Start of Data extract
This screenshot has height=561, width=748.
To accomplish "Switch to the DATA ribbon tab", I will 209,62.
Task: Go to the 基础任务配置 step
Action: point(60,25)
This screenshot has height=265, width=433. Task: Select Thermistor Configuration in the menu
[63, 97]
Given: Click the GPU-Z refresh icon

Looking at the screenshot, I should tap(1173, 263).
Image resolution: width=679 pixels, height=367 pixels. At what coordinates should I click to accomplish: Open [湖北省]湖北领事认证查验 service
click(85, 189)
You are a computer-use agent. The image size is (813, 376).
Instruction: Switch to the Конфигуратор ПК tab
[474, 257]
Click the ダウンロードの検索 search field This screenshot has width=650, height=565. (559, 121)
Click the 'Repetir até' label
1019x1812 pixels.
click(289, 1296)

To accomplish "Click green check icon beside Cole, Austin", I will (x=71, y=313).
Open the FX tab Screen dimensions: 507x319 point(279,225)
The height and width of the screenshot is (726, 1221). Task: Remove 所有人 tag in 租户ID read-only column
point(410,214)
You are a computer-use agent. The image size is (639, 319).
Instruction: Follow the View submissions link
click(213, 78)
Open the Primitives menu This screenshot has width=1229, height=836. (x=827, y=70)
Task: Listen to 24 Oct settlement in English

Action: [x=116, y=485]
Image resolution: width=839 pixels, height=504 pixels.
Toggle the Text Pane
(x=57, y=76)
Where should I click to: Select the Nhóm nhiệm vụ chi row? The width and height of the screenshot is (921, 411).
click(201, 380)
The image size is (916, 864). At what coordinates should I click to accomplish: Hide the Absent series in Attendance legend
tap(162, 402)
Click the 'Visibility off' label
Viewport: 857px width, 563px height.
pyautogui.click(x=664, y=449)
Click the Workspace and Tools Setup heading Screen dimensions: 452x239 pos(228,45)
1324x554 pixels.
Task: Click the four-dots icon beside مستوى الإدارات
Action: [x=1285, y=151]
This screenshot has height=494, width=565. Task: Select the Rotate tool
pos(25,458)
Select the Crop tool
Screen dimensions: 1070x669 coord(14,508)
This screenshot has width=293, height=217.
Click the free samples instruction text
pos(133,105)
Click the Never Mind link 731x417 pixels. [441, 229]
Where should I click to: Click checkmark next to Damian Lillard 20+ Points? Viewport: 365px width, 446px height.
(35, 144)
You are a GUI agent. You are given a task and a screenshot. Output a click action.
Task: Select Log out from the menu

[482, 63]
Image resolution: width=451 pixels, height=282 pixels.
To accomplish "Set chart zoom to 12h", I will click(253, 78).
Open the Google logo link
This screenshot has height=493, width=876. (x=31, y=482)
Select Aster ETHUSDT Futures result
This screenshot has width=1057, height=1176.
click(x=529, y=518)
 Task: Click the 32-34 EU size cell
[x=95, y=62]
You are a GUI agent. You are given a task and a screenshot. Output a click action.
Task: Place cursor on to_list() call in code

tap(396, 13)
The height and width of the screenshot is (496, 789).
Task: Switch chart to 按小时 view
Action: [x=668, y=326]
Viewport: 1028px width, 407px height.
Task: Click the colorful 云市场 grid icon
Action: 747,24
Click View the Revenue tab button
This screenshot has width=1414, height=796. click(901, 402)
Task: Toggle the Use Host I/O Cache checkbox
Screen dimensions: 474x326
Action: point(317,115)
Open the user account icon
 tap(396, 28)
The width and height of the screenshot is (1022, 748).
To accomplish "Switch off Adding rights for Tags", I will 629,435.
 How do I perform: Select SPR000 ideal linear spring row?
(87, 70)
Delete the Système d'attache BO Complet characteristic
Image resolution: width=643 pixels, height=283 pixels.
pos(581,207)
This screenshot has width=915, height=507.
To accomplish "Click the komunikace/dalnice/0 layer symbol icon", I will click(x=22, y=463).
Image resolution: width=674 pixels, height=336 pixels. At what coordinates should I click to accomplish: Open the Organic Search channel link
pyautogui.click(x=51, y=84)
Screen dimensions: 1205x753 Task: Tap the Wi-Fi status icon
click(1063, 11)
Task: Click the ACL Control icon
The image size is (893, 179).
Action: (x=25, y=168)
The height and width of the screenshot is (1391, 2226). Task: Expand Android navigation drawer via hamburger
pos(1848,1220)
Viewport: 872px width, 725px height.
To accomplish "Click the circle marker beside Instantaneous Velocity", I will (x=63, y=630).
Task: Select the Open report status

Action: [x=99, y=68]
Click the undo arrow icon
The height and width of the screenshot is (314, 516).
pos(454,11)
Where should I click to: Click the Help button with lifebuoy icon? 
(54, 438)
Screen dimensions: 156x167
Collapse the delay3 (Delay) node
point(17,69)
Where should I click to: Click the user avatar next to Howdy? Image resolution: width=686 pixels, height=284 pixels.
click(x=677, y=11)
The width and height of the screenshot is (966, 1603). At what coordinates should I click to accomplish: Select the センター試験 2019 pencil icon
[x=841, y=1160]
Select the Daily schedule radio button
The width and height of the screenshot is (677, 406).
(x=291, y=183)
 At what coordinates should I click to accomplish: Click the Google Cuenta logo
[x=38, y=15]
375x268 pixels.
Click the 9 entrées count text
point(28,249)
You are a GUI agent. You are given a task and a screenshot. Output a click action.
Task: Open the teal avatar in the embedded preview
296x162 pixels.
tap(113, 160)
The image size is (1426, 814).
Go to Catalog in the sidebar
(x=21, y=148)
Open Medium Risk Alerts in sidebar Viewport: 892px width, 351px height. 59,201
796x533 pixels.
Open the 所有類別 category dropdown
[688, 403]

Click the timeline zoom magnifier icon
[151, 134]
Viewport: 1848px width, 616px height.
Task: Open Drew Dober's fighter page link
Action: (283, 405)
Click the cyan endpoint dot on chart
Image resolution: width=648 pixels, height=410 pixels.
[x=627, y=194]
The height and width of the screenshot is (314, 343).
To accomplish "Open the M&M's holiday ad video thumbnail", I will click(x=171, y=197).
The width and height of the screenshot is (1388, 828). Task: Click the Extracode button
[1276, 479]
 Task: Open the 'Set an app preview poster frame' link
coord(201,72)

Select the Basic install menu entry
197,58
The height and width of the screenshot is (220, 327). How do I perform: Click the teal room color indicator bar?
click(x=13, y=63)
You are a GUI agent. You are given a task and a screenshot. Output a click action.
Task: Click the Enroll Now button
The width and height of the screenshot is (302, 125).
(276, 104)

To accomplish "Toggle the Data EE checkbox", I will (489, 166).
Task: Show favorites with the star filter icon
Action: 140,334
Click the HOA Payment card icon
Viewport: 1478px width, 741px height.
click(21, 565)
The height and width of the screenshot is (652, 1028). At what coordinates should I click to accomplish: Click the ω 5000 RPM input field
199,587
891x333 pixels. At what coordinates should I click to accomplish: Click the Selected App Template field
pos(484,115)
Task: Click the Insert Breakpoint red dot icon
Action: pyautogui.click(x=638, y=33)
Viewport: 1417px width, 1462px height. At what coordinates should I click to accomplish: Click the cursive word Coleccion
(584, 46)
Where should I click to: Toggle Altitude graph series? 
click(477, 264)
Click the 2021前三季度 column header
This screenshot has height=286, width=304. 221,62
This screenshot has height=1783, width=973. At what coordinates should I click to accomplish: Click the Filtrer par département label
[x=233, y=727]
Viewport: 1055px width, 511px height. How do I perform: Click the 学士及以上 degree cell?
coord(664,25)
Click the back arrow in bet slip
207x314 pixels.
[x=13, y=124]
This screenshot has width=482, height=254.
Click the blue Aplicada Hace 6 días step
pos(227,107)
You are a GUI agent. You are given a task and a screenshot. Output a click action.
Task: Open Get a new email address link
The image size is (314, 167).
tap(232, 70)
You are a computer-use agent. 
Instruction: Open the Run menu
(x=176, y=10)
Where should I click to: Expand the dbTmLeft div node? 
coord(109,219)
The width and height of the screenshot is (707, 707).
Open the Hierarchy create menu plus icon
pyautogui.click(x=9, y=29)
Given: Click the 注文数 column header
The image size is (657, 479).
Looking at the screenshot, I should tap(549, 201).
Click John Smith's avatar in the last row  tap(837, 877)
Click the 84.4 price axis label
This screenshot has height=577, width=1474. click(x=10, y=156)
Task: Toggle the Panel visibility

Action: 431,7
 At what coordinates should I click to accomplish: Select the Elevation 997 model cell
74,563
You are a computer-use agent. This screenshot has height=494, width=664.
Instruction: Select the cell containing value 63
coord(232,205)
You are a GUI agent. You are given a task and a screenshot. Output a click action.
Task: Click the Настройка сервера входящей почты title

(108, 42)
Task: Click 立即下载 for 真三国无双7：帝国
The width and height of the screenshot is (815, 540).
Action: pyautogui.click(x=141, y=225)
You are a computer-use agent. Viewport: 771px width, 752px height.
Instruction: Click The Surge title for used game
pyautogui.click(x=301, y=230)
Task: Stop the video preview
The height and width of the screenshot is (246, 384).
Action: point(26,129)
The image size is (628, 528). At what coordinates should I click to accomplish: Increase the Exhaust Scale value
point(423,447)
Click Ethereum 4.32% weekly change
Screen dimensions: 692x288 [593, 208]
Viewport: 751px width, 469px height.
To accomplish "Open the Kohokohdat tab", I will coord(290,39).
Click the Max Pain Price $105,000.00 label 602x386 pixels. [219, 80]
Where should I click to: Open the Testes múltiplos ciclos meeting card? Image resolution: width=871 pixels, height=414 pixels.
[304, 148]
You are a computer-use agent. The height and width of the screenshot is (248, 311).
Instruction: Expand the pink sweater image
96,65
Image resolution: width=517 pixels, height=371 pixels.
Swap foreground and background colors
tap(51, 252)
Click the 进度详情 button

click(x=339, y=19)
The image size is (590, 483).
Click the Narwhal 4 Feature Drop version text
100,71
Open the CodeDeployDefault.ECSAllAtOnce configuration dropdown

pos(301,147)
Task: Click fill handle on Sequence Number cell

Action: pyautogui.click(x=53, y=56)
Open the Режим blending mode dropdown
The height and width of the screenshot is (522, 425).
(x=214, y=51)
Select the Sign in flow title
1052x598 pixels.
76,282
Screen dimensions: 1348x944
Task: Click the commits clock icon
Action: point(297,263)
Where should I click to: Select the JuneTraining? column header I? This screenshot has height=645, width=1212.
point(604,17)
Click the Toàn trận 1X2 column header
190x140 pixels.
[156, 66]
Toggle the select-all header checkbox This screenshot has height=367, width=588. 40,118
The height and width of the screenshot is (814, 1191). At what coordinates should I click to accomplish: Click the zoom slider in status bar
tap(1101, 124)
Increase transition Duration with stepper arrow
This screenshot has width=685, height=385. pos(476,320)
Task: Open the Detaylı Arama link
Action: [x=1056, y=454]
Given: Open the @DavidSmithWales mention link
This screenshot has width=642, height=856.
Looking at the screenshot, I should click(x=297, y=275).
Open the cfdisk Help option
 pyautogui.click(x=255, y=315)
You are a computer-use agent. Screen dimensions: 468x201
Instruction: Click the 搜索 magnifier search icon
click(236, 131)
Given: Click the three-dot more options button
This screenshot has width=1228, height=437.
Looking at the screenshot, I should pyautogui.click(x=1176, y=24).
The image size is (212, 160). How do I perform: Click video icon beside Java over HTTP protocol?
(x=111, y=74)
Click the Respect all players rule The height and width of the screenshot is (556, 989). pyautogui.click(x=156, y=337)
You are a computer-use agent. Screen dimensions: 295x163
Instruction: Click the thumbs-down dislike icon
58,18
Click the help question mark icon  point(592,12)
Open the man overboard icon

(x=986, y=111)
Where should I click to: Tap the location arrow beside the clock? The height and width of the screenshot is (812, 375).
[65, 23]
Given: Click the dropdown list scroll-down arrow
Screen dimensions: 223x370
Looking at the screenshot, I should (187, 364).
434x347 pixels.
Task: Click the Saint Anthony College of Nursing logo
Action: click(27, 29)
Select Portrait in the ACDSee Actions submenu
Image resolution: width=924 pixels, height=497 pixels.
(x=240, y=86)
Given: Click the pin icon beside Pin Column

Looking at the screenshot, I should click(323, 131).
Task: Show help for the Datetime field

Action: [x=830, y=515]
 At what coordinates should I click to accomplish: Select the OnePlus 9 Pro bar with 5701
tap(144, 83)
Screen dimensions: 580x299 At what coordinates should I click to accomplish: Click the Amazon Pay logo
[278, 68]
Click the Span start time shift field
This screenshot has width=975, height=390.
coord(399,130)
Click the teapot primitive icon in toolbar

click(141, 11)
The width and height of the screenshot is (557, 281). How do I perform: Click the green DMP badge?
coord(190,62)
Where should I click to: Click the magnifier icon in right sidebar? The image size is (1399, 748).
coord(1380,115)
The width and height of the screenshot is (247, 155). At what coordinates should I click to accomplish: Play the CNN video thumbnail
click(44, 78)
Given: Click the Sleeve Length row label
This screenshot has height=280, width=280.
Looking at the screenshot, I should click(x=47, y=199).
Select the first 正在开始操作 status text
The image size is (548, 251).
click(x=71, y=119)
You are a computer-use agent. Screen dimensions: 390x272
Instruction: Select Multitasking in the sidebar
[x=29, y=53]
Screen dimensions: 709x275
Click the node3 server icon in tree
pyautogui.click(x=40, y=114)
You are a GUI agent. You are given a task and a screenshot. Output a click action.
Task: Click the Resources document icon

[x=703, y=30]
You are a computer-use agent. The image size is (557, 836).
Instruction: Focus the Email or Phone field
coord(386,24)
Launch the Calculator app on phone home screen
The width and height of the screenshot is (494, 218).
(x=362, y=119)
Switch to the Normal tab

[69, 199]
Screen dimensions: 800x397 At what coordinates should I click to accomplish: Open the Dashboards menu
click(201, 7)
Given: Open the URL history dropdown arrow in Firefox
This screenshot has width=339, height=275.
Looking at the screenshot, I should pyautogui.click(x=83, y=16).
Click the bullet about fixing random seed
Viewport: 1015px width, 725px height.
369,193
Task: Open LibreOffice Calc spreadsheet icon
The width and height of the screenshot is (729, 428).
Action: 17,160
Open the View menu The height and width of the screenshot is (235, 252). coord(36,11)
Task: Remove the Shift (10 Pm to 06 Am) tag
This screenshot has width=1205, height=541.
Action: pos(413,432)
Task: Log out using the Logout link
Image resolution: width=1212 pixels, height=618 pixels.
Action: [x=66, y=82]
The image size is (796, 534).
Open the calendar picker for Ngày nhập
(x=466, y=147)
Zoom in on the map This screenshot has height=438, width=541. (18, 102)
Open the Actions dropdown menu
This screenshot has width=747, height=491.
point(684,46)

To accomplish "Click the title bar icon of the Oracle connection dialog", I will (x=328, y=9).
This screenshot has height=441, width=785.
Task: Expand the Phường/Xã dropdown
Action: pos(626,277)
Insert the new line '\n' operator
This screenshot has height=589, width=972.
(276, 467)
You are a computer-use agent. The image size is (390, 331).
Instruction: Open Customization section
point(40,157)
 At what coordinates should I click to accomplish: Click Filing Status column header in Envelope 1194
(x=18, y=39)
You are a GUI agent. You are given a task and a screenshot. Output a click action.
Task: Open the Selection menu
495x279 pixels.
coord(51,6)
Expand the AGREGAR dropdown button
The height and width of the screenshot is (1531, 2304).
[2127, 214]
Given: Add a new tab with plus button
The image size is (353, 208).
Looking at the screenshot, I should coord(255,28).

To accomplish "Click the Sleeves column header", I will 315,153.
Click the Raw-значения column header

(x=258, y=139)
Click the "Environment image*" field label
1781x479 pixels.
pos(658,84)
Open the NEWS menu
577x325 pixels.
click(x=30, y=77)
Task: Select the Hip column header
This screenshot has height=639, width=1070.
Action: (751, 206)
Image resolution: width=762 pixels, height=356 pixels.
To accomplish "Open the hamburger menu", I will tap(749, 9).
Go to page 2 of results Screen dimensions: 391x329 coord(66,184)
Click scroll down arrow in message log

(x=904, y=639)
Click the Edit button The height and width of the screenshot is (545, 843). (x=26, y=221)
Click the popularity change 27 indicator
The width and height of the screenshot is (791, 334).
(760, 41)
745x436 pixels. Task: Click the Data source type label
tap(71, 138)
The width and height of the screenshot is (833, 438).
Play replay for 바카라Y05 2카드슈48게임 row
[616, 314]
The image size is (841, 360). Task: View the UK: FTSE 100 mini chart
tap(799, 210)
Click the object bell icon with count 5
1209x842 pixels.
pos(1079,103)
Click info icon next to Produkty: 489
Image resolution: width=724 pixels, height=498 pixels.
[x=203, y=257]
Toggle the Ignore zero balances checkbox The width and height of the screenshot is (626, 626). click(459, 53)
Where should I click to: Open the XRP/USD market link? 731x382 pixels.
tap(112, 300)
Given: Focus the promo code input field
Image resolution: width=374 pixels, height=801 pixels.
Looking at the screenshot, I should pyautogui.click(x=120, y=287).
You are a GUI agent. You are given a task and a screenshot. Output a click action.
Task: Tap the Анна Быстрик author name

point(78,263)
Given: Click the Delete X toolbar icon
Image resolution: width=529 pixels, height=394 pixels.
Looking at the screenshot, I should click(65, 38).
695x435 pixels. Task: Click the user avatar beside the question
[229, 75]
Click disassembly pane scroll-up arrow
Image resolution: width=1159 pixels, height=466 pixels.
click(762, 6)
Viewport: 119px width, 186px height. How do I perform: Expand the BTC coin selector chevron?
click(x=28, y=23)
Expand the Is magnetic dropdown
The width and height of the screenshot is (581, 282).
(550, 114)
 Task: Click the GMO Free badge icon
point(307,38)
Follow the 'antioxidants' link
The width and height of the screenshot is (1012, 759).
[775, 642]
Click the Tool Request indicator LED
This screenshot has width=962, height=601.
End of Data extract
What you are asked to do - Look above for the line holding "Given: Add a new tab with plus button", then set down exactly that line and every line after it up to and including the line holding "Given: Focus the promo code input field", with nothing else.

Solution to this problem -
Given: Add a new tab with plus button
The image size is (353, 208).
Looking at the screenshot, I should coord(255,28).

To accomplish "Click the Sleeves column header", I will 315,153.
Click the Raw-значения column header

(x=258, y=139)
Click the "Environment image*" field label
1781x479 pixels.
pos(658,84)
Open the NEWS menu
577x325 pixels.
click(x=30, y=77)
Task: Select the Hip column header
This screenshot has height=639, width=1070.
Action: (751, 206)
Image resolution: width=762 pixels, height=356 pixels.
To accomplish "Open the hamburger menu", I will tap(749, 9).
Go to page 2 of results Screen dimensions: 391x329 coord(66,184)
Click scroll down arrow in message log

(x=904, y=639)
Click the Edit button The height and width of the screenshot is (545, 843). (x=26, y=221)
Click the popularity change 27 indicator
The width and height of the screenshot is (791, 334).
(760, 41)
745x436 pixels. Task: Click the Data source type label
tap(71, 138)
The width and height of the screenshot is (833, 438).
Play replay for 바카라Y05 2카드슈48게임 row
[616, 314]
The image size is (841, 360). Task: View the UK: FTSE 100 mini chart
tap(799, 210)
Click the object bell icon with count 5
1209x842 pixels.
pos(1079,103)
Click info icon next to Produkty: 489
Image resolution: width=724 pixels, height=498 pixels.
[x=203, y=257]
Toggle the Ignore zero balances checkbox The width and height of the screenshot is (626, 626). click(459, 53)
Where should I click to: Open the XRP/USD market link? 731x382 pixels.
tap(112, 300)
Given: Focus the promo code input field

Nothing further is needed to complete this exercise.